In future work, we also plan to develop a surface EIM method in zebrafish. While needle EIM allowed us to acquire electrical impedance data from skeletal muscle without the influence of other tissues, the needle method is not amenable to longitudinal assessments in very small animals. However, EIM can be applied using noninvasive approaches i.e. surface EIM; using this method it also becomes possible to follow subjects longitudinally over time to monitor disease progression or evaluate response to therapy23,24. To accomplish this in zebrafish, we ideally will need to conduct impedance studies of the biophysical (i.e., resistive and capacitive) properties of the epidermis and scales themselves and their contribution to the overall measured signal.

This study has a number of important limitations. First, our study only included two age groups. Therefore, we do not know the precise age when the muscular defects develop nor the longitudinal trajectory in the development of gradual muscle changes through lifespan. Second, we used the minimum number of animals required to reproducibly detect differences between groups, guided by our prior EIM studies in mice in which we have used similar sample sizes65,66,67. We also used two complementary assays to validate our EIM findings: histology and swimming performance. In addition, we replicated our EIM findings in an independent cohort (Supplementary Material). However, it is possible that an increased sample size would detect additional subtler differences between groups; accordingly, to assess this, we doubled our sample size (Supplementary Figs. 4 and 7)  but found that doubling sample size did not detect additional EIM differences. Third, as skeletal muscle is highly structured, its anisotropy is very strong20. However, we did not attempt to capture that in this early work. It is likely the data gathered here represent some value intermediate to a true longitudinal measurement (current flowing parallel to the muscle fibers) and a true transverse measurement (current flowing perpendicular to the muscle fibers), given the orientation of fibers in the trunk region measured relative to placement of the electrode array.

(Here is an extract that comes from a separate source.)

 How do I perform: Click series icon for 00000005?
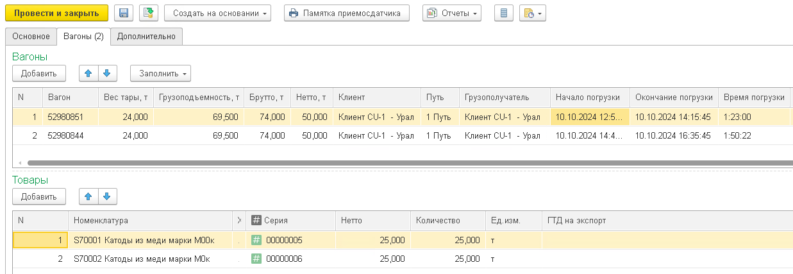coord(256,240)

Fourth, we conducted studies in the caudal muscle; therefore, future studies are required to determine if there are muscle-region specific effects of aging in zebrafish.

Establishing EIM in zebrafish in combination with identifying the bioelectrical abnormalities in a model of age-related sarcopenia, provides new opportunities to evaluate potential treatment approaches for muscle disorders. Our future studies include chemical screens in sarcopenic zebrafish, in addition to disease-specific genetic models that impact muscle health, including primary neuromuscular diseases. Specifically, we plan to leverage our platform to study amyotrophic lateral sclerosis using established genetic models in zebrafish68. In addition, the development of a surface probe and measurement techniques for zebrafish are currently in progress. This next-generation methodology will provide an opportunity to conduct repeated, spatiotemporal measurements on the same animal through lifespan and monitor the trajectory of disease development or therapy effect.

Impact statement

Establishing the application of electrical impedance myography to the zebrafish model merges the advantages of a fast, sensitive, high-content tool with the experimental tractability of zebrafish. This will enable chemical screening of candidate therapeutics for sarcopenia, for which there is currently no treatment. Finally, the bioelectrical properties identified in aged zebrafish may also serve as a biomarker for studies aimed at interrogating the pathomechanisms of neuromuscular disorders.